As polémicas entre os humanos
na questão dos conceitos de arte já são antigas, veja-se, na França do séc.
XVII, a “Querelle des Anciens et des Modernes”, entre os clássicos
seguidores de regras e os inovadores com outras concepções de arte que, cá por
casa, só dois séculos mais tarde é que tomaria idênticos foros conflituosos com
a questão entre Antero e Castilho e respectivos acólitos - “Bom Senso e Bom
Gosto” ou “Questão Coimbrã” - o primeiro nome resultante da Carta de
Antero a Castilho, que melhor esclareceu a problemática da independência de um
novo modelo literário, face a um retoricismo romântico de inspiração
sentimental e desligado do progresso.
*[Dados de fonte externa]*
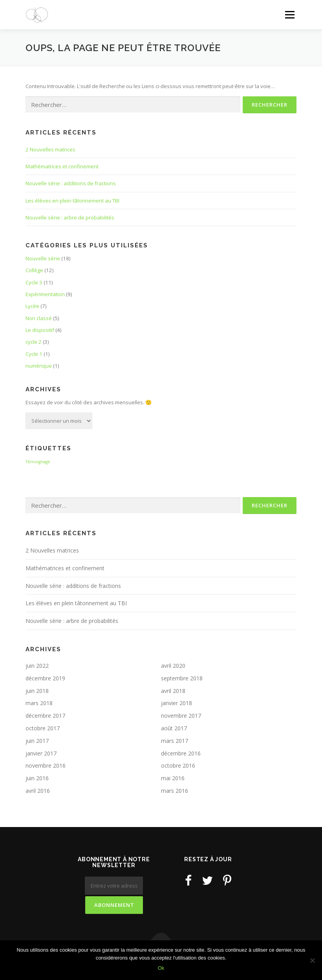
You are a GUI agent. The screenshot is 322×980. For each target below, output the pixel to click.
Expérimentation (45, 294)
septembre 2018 (182, 678)
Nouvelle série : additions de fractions (71, 183)
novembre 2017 (181, 715)
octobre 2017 (42, 728)
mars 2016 (174, 790)
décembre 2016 (181, 753)
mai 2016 (173, 778)
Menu (289, 15)
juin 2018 (37, 691)
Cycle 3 (34, 282)
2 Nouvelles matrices (50, 149)
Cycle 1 (34, 354)
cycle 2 (33, 342)
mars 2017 (174, 741)
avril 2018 (173, 691)
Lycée (32, 306)
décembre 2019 (45, 678)
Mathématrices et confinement (62, 166)
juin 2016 (37, 778)
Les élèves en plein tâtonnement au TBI (72, 201)
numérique (38, 366)
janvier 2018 (176, 703)
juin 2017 (37, 741)
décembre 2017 (45, 715)
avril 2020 (173, 665)
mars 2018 (39, 703)
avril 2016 (38, 790)
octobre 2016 (178, 765)
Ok (161, 968)
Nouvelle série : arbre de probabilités (70, 217)
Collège (34, 270)
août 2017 (174, 728)
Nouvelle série (43, 258)
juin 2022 (37, 665)
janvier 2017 (41, 753)
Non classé (38, 318)
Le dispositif (40, 330)
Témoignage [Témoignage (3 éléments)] (38, 462)
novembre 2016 (46, 765)
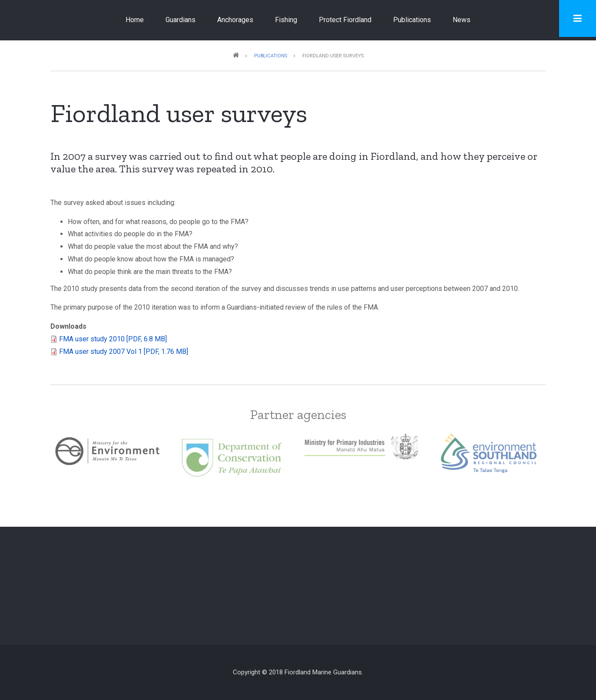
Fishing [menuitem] (286, 20)
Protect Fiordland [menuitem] (345, 20)
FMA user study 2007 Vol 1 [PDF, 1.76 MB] (123, 351)
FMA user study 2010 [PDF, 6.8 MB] (113, 339)
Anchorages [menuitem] (235, 20)
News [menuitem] (461, 20)
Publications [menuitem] (412, 20)
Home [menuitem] (135, 20)
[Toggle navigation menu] (577, 18)
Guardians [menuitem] (180, 20)
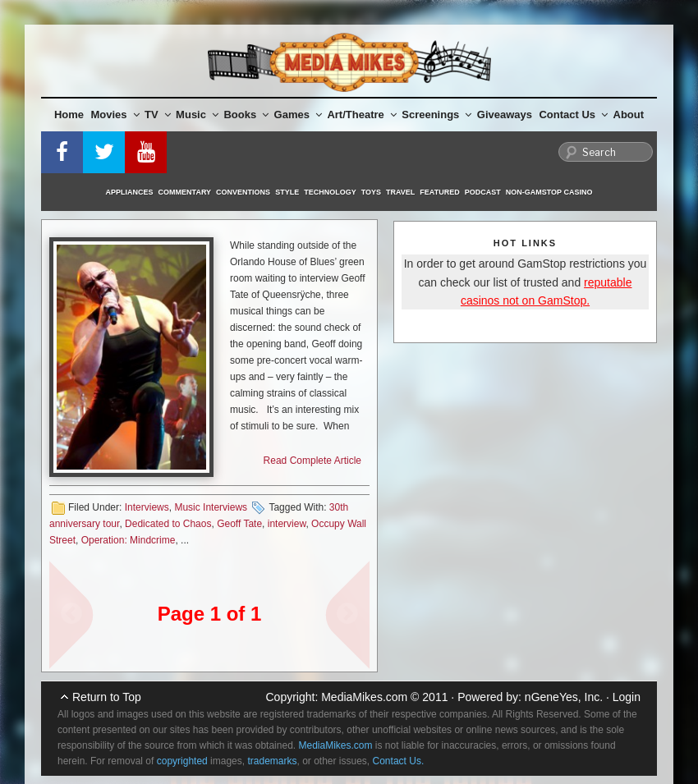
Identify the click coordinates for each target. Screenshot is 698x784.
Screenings (436, 114)
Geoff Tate (239, 524)
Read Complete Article (312, 461)
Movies (115, 114)
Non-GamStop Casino (549, 192)
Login (627, 697)
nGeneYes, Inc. (563, 697)
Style (287, 192)
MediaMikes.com (364, 697)
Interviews (147, 507)
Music (197, 114)
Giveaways (504, 114)
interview (287, 524)
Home (69, 114)
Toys (371, 192)
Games (298, 114)
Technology (330, 192)
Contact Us (573, 114)
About (629, 114)
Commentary (185, 192)
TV (158, 114)
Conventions (243, 192)
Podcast (483, 192)
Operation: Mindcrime (128, 540)
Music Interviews (210, 507)
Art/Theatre (361, 114)
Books (246, 114)
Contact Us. (398, 761)
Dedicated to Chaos (168, 524)
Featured (439, 192)
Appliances (130, 192)
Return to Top (107, 697)
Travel (400, 192)
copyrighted (182, 761)
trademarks (272, 761)
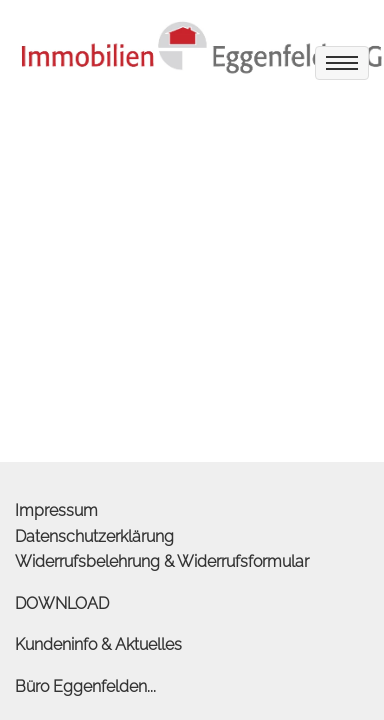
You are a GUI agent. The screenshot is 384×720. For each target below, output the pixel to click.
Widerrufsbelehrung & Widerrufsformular (162, 561)
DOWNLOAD (62, 603)
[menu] (342, 63)
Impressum (56, 510)
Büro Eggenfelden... (85, 686)
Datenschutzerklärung (94, 536)
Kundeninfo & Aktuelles (98, 644)
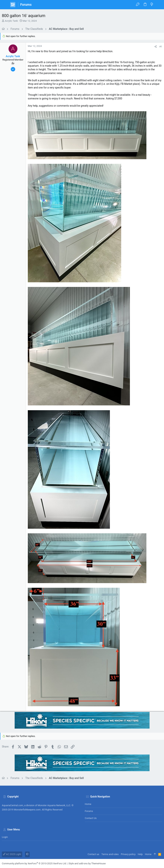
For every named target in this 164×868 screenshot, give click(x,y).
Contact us (91, 818)
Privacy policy (128, 854)
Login (5, 837)
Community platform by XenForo (34, 863)
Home (88, 804)
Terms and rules (110, 854)
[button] (5, 5)
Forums (89, 811)
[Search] (159, 5)
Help (140, 854)
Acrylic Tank (11, 21)
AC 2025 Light (12, 854)
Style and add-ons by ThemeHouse (87, 863)
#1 (161, 46)
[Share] (156, 46)
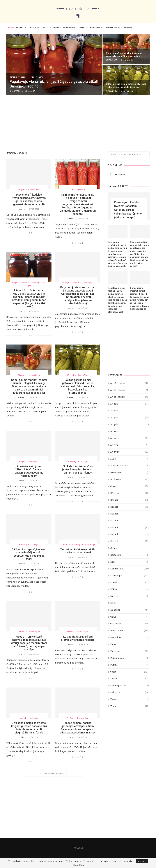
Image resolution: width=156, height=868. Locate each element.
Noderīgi (128, 28)
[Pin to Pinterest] (32, 233)
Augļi (130, 459)
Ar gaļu (130, 404)
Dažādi (130, 500)
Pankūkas (130, 637)
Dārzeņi (130, 493)
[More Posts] (53, 774)
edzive (22, 209)
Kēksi (130, 562)
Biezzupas (130, 472)
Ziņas (130, 699)
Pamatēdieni (69, 28)
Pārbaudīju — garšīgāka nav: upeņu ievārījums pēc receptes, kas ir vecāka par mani (29, 554)
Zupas (56, 28)
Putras (130, 665)
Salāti (46, 28)
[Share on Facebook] (27, 233)
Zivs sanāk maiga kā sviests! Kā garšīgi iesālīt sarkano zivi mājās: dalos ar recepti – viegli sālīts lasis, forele (29, 727)
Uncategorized (130, 685)
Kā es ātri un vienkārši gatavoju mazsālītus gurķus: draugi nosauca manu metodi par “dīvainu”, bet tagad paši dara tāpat (29, 643)
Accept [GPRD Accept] (142, 861)
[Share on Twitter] (29, 233)
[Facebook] (144, 28)
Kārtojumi (130, 555)
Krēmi (130, 582)
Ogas (130, 617)
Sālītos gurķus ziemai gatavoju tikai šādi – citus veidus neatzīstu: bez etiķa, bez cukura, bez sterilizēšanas (78, 386)
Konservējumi (113, 28)
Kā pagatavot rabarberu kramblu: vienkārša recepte (78, 638)
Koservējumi (130, 576)
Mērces (130, 596)
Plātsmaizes (130, 658)
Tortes (130, 679)
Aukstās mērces (130, 465)
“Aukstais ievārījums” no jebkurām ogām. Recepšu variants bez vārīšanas (78, 469)
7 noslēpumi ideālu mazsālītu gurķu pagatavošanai (78, 551)
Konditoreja (96, 28)
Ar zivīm (130, 445)
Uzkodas (35, 28)
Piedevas (130, 651)
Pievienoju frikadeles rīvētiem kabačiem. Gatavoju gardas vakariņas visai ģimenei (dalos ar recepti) (29, 199)
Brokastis (21, 28)
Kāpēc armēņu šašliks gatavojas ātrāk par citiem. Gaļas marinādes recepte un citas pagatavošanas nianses (78, 727)
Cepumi (130, 486)
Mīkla (130, 603)
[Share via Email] (34, 233)
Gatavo (130, 548)
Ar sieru (130, 431)
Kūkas (130, 589)
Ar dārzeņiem (130, 383)
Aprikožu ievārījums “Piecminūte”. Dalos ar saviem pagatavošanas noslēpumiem (29, 471)
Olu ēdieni (130, 623)
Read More (79, 865)
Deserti (82, 28)
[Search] (148, 28)
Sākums (10, 28)
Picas (130, 644)
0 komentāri (30, 91)
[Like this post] (24, 233)
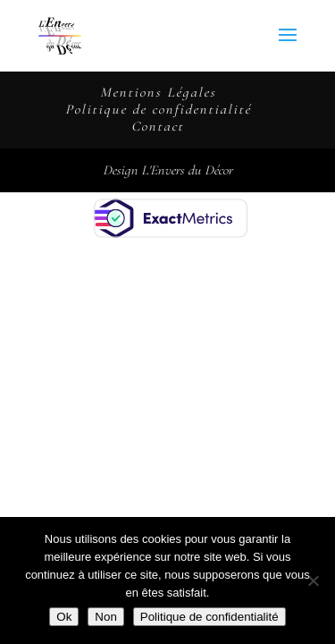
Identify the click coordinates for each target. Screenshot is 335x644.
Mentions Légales (158, 92)
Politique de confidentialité (158, 109)
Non (105, 616)
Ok (63, 616)
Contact (157, 126)
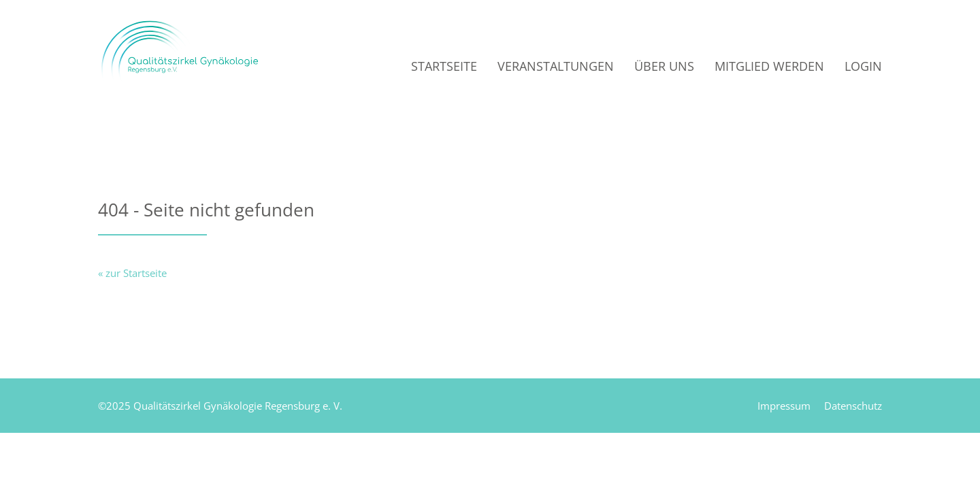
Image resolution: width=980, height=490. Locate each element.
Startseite (444, 66)
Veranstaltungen (555, 66)
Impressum (784, 406)
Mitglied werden (769, 66)
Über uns (664, 66)
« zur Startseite (132, 273)
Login (863, 66)
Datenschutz (853, 406)
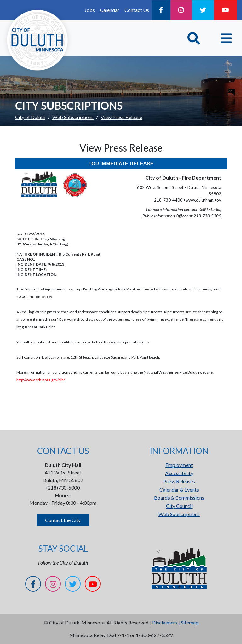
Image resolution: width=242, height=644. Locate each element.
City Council (179, 506)
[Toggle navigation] (226, 38)
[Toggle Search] (194, 38)
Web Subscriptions (73, 117)
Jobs (89, 10)
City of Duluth (30, 117)
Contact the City (63, 520)
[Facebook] (161, 10)
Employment (179, 465)
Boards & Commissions (179, 497)
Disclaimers (164, 622)
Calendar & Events (179, 489)
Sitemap (190, 622)
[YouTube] (225, 10)
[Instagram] (181, 10)
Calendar (110, 10)
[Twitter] (203, 10)
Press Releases (179, 481)
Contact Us (137, 10)
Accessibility (179, 473)
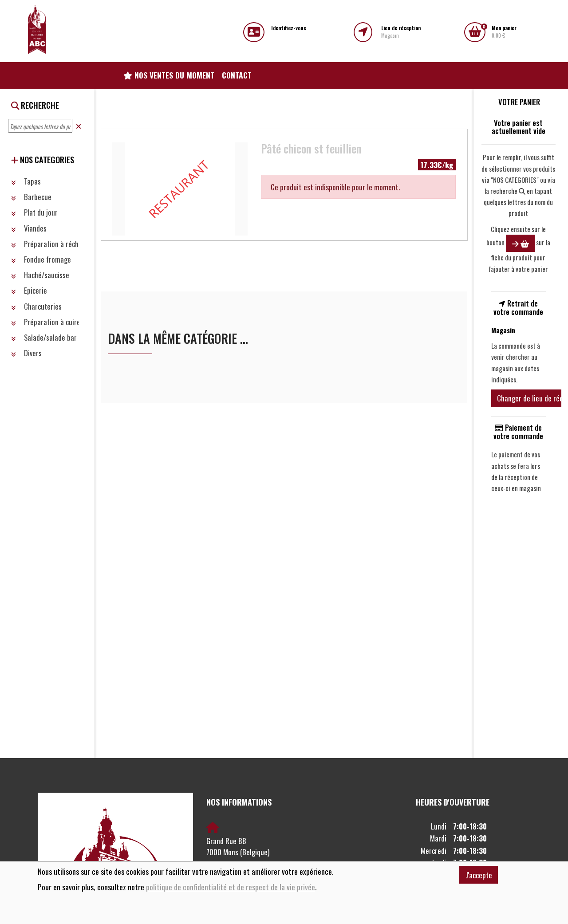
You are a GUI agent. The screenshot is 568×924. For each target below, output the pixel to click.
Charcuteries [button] (36, 306)
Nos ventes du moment (169, 75)
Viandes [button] (29, 228)
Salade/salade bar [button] (44, 337)
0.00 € (504, 31)
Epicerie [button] (29, 290)
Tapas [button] (26, 181)
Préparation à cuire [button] (46, 322)
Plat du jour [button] (34, 212)
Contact (237, 75)
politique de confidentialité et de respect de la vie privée (230, 887)
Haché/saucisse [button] (40, 275)
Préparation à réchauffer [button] (53, 244)
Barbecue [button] (31, 197)
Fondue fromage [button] (41, 259)
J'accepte (479, 875)
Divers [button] (26, 353)
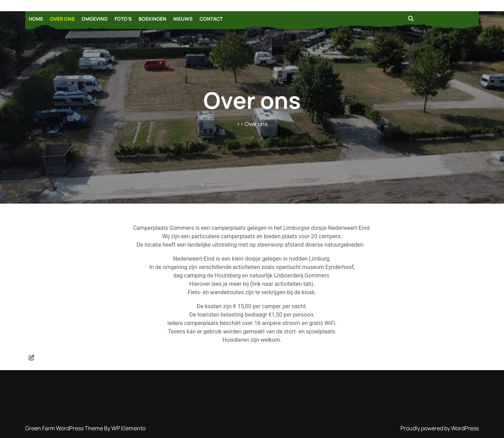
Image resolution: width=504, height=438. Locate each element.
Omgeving (94, 19)
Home (36, 19)
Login (253, 437)
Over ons (62, 19)
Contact (211, 19)
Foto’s (123, 19)
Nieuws (183, 19)
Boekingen (152, 19)
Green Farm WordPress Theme (64, 428)
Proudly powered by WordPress (440, 428)
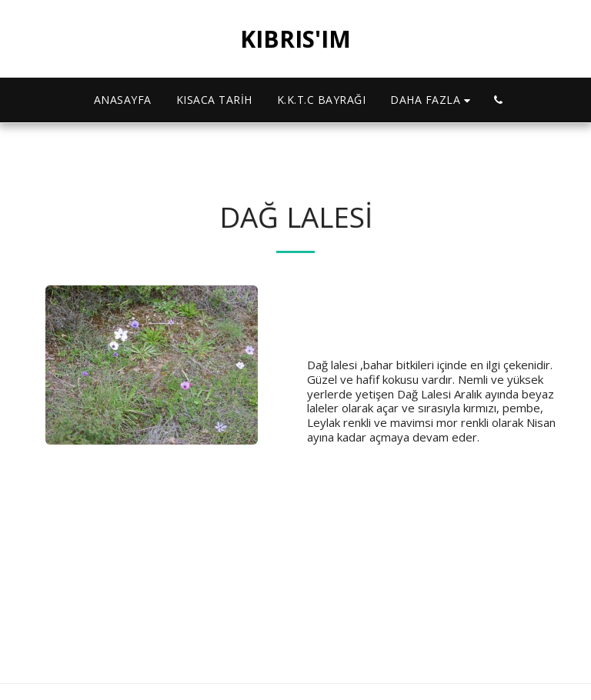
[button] (499, 100)
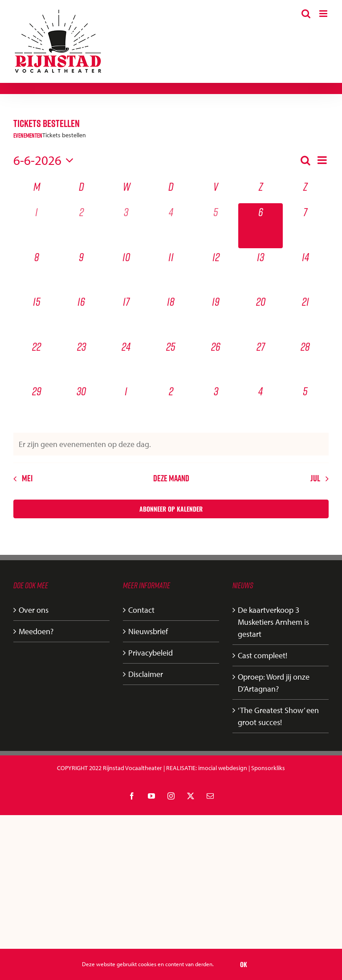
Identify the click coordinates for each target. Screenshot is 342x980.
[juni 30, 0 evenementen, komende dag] (81, 405)
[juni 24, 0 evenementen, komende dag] (126, 360)
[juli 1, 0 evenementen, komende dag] (126, 405)
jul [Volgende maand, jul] (315, 478)
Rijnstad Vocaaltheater (132, 768)
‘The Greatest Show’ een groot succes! (278, 716)
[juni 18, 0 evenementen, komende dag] (171, 315)
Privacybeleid (151, 652)
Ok (244, 964)
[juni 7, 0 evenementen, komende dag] (305, 226)
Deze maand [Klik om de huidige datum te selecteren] (171, 478)
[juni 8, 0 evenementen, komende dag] (37, 271)
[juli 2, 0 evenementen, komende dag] (171, 405)
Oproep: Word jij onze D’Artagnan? (273, 683)
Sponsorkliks (268, 768)
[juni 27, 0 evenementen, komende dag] (261, 360)
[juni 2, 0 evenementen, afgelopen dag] (81, 226)
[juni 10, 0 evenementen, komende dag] (126, 271)
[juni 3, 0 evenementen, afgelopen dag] (126, 226)
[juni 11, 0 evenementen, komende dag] (171, 271)
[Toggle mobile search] (306, 13)
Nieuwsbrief (148, 631)
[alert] (171, 444)
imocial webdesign (223, 768)
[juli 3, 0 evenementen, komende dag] (216, 405)
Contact (141, 610)
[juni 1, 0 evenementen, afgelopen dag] (37, 226)
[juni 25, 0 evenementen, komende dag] (171, 360)
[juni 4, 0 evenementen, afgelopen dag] (171, 226)
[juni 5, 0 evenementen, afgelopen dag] (216, 226)
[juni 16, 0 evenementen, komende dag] (81, 315)
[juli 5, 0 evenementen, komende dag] (305, 405)
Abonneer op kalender (171, 509)
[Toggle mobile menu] (324, 13)
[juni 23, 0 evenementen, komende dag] (81, 360)
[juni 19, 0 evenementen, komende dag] (216, 315)
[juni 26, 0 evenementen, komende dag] (216, 360)
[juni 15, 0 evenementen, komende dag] (37, 315)
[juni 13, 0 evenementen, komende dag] (261, 271)
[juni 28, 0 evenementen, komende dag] (305, 360)
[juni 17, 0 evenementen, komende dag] (126, 315)
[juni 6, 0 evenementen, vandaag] (261, 226)
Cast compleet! (262, 655)
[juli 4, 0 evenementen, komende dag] (261, 405)
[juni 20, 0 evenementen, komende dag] (261, 315)
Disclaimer (146, 674)
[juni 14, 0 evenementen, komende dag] (305, 271)
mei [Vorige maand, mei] (27, 478)
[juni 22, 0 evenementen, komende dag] (37, 360)
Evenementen (28, 135)
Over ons (33, 610)
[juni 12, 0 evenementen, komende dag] (216, 271)
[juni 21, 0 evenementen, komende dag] (305, 315)
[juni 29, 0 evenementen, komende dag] (37, 405)
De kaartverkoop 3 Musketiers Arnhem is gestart (273, 622)
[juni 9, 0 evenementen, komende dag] (81, 271)
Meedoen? (36, 631)
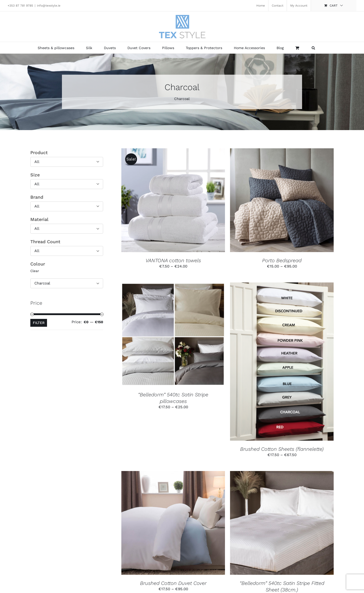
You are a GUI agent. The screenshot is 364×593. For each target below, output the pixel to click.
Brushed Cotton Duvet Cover (173, 583)
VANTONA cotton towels (173, 260)
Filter (39, 323)
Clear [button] (35, 271)
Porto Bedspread (282, 260)
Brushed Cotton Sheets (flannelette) (282, 449)
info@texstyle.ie (49, 6)
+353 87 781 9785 (20, 6)
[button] (313, 48)
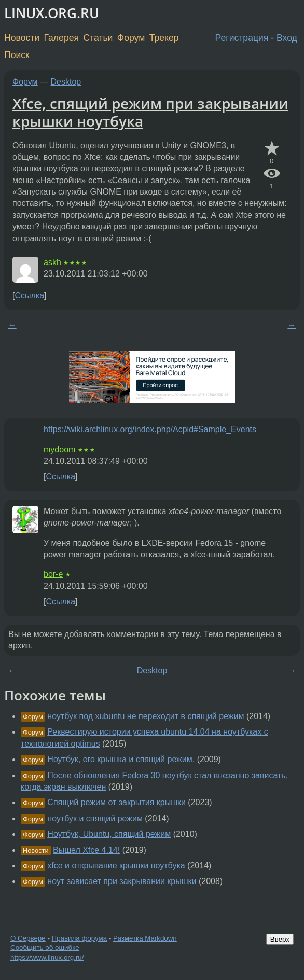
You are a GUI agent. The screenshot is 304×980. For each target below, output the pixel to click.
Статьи (98, 38)
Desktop (66, 81)
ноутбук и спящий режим (95, 818)
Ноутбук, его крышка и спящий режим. (121, 759)
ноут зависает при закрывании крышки (121, 881)
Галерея (61, 38)
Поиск (17, 55)
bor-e (53, 574)
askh (52, 262)
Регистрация (242, 38)
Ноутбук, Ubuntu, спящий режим (109, 834)
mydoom (59, 449)
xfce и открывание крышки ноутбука (116, 865)
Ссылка (29, 295)
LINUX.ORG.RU (51, 13)
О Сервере (28, 938)
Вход (287, 38)
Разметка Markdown (145, 938)
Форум (131, 38)
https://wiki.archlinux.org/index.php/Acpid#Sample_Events (150, 429)
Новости (22, 38)
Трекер (164, 38)
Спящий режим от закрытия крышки (116, 802)
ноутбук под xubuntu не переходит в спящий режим (145, 716)
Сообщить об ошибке (45, 947)
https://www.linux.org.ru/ (47, 957)
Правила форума (79, 938)
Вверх (280, 939)
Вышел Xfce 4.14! (86, 850)
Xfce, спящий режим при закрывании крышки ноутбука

Outros conflitos houve, posteriormente,
no primeiro Modernismo anti convencional, tanto nas temáticas como ao nível
formal.
Mas tudo isso se passava entre
as elites intelectuais, como propriedade privada, que não contemplava, assim, as
populações menos literatas, as quais, por isso, não causavam dano nessas
esferas de superioridade espiritual imbatível.
Mas hoje o povo desceu à rua,
com a Internet a facilitar. E as esferas galardoadas, que se publicam em papel
não reciclado, em edições próprias, ou das editoras confiantes no êxito,
sentem-se atingidas na nobre arte que elas elevaram ao Olimpo dos favorecidos
da eternidade na glória. E, naturalmente inconformadas, elas destroem, pela ironia da erudição e
da escrita, todos esses cuja escrita ocupa espaço visual desnecessário, ainda que reservado mais aos amigos.
É pouco mais ou menos, embora com
mais erudição e estilo, o tema do artigo de António Jacinto Pascoal a propósito
de um artigo de Clara Ferreira Alves sobre o culto de si próprio escarrapachado
no facebook dos nossos tempos, como processo quase patológico actual de “dar
nas vistas”, de chamar a atenção, de
estar presente a todo o custo, de merecer apoio e o devolver, designado por Cult of Likability na expressão alheia.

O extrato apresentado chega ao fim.